Start of Data to examine

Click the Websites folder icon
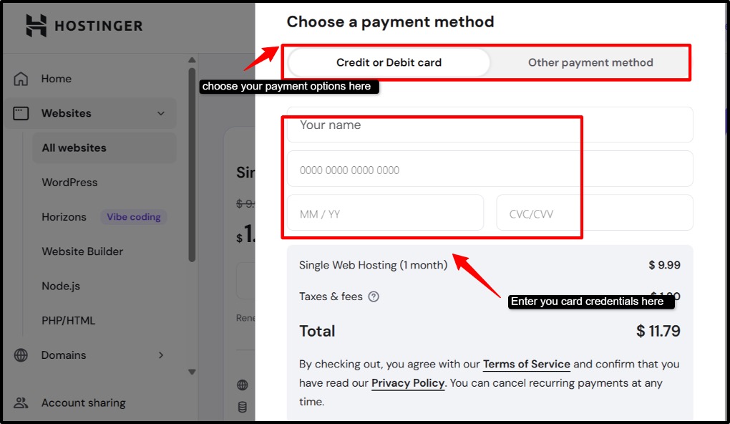This screenshot has height=424, width=730. click(21, 113)
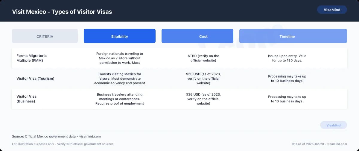The height and width of the screenshot is (151, 359).
Task: Click the Business visa processing time cell
Action: (287, 99)
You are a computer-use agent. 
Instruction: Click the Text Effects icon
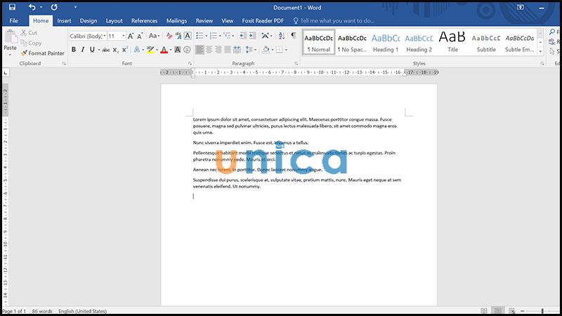138,50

End of Data to examine

Task:
Make an exact copy of the listing above. Do not include the pictures.

Answer below:
Click the Websites folder icon
This screenshot has height=424, width=730. click(21, 113)
The height and width of the screenshot is (151, 359).
Task: Click the Business visa processing time cell
Action: (287, 99)
You are a computer-use agent. 
Instruction: Click the Text Effects icon
138,50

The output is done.